- [TASK DESCRIPTION] Where the string "panel" shows up in a line of the records, copy that line.

- [EXERCISE INPUT]
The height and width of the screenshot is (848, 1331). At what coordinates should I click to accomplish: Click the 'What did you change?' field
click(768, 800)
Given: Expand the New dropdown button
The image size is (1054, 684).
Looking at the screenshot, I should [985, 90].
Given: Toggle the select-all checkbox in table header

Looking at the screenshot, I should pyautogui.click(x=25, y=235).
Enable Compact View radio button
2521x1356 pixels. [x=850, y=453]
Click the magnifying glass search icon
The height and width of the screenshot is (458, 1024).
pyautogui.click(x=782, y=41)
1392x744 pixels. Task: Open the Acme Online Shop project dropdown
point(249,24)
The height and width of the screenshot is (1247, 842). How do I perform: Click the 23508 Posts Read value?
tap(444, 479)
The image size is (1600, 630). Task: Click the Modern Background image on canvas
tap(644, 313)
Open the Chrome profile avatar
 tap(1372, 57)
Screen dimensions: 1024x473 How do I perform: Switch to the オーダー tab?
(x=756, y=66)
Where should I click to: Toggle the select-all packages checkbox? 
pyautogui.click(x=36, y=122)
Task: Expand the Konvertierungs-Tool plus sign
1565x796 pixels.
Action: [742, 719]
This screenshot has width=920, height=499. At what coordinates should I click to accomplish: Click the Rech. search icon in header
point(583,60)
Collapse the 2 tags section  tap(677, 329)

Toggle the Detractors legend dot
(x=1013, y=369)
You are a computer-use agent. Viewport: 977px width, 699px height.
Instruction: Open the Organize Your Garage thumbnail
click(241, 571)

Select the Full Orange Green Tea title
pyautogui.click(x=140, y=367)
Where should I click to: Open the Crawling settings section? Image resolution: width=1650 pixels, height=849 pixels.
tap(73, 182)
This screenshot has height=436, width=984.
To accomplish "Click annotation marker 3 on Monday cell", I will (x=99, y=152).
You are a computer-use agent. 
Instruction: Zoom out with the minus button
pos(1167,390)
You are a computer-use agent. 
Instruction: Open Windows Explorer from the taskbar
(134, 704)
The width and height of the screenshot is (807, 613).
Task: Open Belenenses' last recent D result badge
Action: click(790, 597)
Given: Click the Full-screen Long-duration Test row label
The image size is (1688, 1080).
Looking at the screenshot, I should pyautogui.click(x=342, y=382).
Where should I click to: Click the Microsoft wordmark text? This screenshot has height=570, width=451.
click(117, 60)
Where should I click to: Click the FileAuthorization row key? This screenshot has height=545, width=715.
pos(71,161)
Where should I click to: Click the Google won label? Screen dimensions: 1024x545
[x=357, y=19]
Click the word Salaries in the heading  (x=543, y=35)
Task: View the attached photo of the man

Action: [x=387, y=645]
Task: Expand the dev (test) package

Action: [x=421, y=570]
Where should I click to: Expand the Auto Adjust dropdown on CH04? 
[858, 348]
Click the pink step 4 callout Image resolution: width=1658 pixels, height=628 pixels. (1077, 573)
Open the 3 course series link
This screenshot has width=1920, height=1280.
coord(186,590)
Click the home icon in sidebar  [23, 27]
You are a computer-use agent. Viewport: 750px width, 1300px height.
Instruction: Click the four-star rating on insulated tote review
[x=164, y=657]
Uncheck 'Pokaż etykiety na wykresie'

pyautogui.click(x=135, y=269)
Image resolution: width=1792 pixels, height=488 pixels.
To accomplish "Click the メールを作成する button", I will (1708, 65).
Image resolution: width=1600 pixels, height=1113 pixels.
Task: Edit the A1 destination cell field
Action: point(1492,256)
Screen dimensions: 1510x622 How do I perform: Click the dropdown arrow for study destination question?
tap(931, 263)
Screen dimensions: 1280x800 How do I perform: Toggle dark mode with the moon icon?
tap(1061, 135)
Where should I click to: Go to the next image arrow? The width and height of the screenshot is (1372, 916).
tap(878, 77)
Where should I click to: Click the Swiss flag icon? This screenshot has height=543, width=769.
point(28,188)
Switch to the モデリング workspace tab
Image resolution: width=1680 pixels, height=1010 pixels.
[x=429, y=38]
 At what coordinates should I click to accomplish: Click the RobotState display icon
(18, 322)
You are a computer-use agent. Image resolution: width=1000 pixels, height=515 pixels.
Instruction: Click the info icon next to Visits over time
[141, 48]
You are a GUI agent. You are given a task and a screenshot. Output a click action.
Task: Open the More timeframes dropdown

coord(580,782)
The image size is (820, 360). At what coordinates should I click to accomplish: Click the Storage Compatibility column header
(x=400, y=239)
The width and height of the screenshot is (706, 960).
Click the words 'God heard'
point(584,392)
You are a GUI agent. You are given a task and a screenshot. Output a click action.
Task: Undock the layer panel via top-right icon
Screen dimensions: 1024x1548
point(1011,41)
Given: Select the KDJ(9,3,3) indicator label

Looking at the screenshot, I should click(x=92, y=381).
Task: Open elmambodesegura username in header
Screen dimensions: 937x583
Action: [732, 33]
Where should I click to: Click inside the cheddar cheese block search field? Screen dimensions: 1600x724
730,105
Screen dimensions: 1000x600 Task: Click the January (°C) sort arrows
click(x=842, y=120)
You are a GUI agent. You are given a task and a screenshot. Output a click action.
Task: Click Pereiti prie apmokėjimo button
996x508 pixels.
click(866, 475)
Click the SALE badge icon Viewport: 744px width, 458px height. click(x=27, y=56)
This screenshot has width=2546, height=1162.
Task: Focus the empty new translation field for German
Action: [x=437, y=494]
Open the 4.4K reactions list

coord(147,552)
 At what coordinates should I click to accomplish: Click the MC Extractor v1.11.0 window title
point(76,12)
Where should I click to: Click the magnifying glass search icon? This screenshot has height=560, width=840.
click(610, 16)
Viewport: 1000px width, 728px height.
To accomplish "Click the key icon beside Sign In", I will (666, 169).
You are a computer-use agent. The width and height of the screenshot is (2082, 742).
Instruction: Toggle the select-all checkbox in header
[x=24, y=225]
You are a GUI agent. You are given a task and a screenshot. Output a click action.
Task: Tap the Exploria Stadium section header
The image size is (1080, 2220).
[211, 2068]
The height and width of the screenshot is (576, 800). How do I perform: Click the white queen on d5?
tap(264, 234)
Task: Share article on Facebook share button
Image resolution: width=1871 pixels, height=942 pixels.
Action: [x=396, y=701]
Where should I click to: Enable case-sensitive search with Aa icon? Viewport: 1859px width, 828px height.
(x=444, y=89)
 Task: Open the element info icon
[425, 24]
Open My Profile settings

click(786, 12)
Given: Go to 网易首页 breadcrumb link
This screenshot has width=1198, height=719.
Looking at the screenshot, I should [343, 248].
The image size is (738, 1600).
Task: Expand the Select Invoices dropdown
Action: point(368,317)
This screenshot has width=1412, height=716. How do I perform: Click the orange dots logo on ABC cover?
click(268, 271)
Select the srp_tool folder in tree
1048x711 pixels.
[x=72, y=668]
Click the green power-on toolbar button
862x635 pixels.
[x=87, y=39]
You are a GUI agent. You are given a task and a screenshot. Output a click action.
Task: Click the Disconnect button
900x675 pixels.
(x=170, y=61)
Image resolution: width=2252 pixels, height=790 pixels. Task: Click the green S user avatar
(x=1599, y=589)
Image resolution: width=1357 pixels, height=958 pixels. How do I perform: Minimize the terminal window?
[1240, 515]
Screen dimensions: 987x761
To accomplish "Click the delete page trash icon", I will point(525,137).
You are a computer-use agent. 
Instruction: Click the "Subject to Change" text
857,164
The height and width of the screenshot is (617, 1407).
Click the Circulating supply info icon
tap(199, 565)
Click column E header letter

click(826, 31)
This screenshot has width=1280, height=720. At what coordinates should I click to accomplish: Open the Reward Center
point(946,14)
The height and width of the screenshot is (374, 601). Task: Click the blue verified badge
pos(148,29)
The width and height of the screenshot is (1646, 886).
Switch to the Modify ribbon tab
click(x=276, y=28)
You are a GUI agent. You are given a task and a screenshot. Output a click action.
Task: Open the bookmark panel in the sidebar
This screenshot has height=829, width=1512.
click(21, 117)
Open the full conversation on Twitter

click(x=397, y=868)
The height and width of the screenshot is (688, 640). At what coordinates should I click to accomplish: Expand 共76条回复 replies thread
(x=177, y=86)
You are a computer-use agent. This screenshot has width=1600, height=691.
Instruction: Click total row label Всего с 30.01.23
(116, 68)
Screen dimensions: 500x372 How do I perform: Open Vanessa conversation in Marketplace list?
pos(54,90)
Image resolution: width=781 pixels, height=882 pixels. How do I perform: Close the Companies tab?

- [EXERCISE RESULT]
Task: Undock the layer panel via top-right icon
Task: Open the bookmark panel in the sidebar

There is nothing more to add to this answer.